The existing order dispatching technology is mainly an autonomous learning method based on reinforcement learning, constructing a Markov decision process, setting the agent, environment state, and agent action, and constructing a state transition function and a reward function according to the environment state and agent action. , based on which the optimal decision is trained to maximize the overall benefit of order dispatching.

Existing technologies are basically based on the interaction between traditional reinforcement learning and the environment to carry out completely autonomous training and learning processes. However, this completely autonomous learning method lacks human participation, and the learning process takes a lot of time; the learning process cannot be controlled. The behavior of the agent may lead to wrong results; the learning results are difficult to simulate complex real scenes.

SUMMARY OF THE INVENTION

The main technical problem solved by the present invention is to provide an order dispatching method based on interactive reinforcement learning, which introduces human-computer interaction in the process of autonomous learning, integrates human-computer interaction modes of human demonstration, interference and evaluation, and learns from human demonstrations. Real data demonstrated by humans can better simulate real order dispatching scenarios; learn from human interference, control the performance of the agent when wrong actions occur in the autonomous learning process, and avoid erroneous results; learn from human evaluations , through manual evaluation of the self-learning results, the learning process is shifted to a better order dispatching strategy, and the learning process is accelerated, so as to obtain the optimal order dispatching strategy; an order dispatching system based on interactive reinforcement learning is also provided.

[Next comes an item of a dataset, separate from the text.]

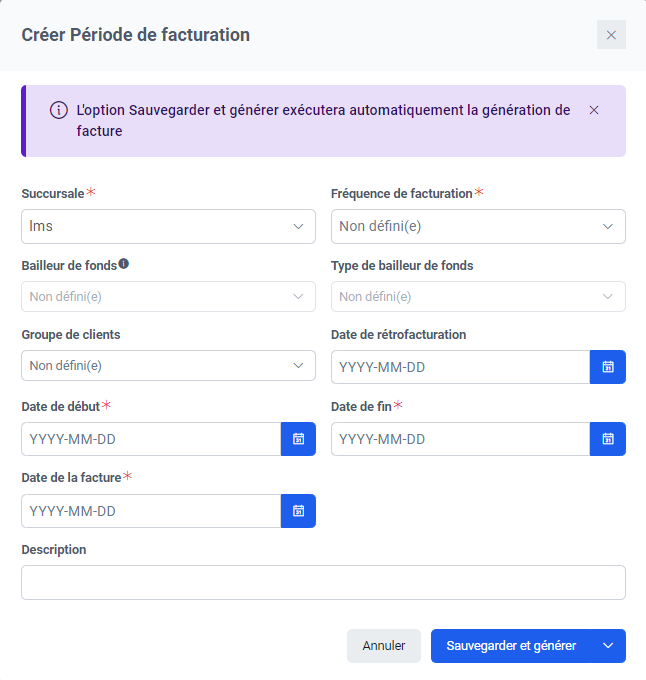Dismiss the purple info alert banner
This screenshot has height=680, width=646.
594,110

In order to solve the above-mentioned technical problems, a technical solution adopted by the present invention is to provide an order dispatching method based on interactive reinforcement learning, which includes the following steps:

Step S1, imitating training for order dispatch task modeling;

Step S2, providing a demonstration instance of order dispatch imitating human behavior in terms of the sequence of states and actions, and imitating the order dispatch strategy behavior demonstrated by human through autonomous learning;

Step S3, imitating the behavior of human intervention through autonomous learning when entering a catastrophic state or an error state that human beings are not satisfied with;

Step S4, imitating the behavior of human evaluation feedback through autonomous learning;

Step S5, enter the pure reinforcement learning stage for training, so as to obtain the optimal order dispatching strategy.

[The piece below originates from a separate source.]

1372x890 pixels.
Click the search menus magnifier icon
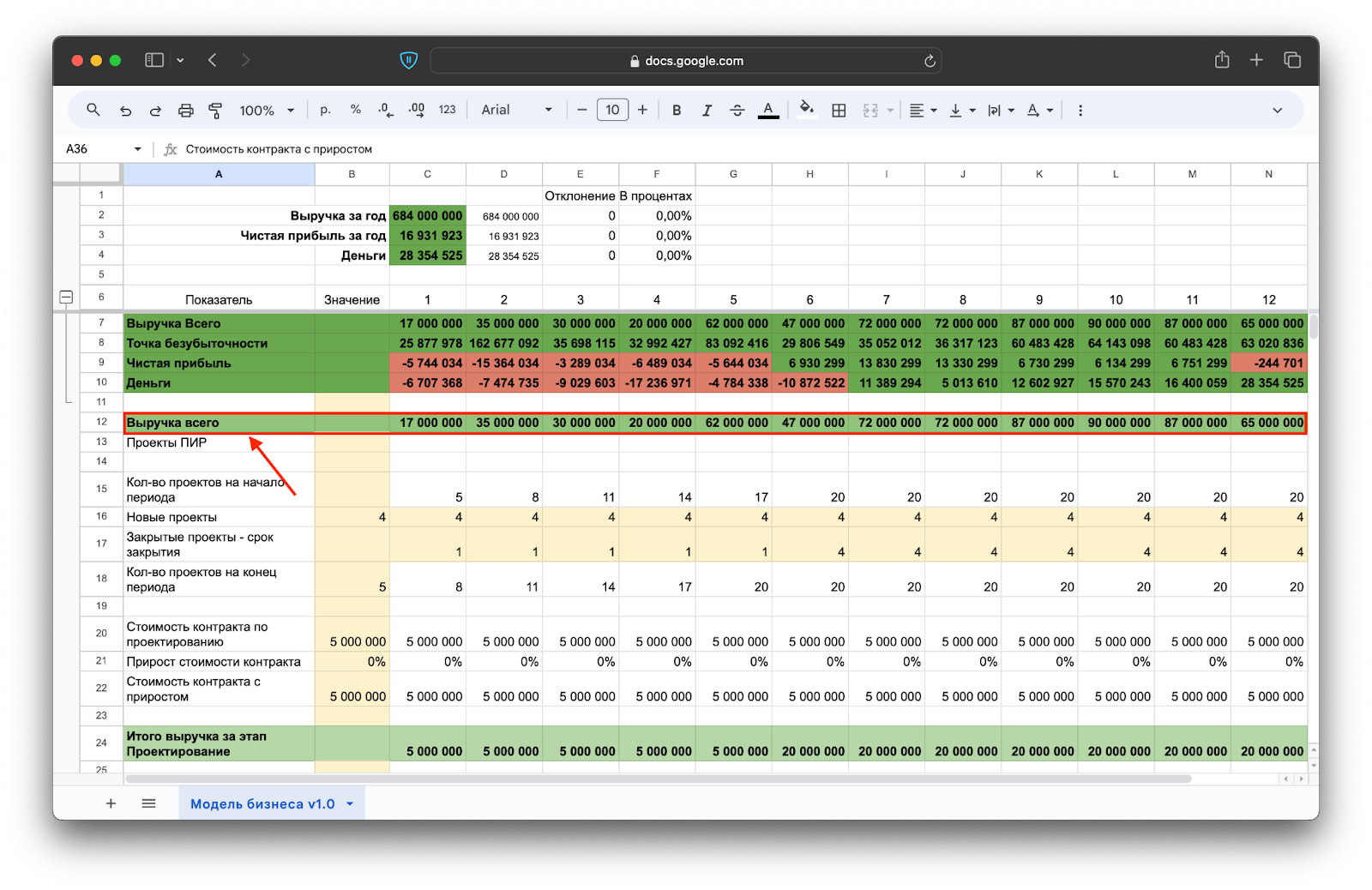point(93,110)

As an improvement of the present invention, in step S2, when human demonstration data is generated, a demonstration record of order dispatching is collected from the human demonstration, and Gaussian regression is used to train the human demonstration data, thereby training an order dispatching strategy.

As a further improvement of the present invention, in step S2, if new human demonstration data is generated, the training of imitating the human demonstration data is repeated.

As a further improvement of the present invention, in step S3, the order dispatching task is executed through the order dispatching strategy trained from step S2, when human interference data is generated, the action data of human interference order dispatching is collected, and the execution is changed according to the action data. The action of order dispatching, thereby training a new order dispatching strategy.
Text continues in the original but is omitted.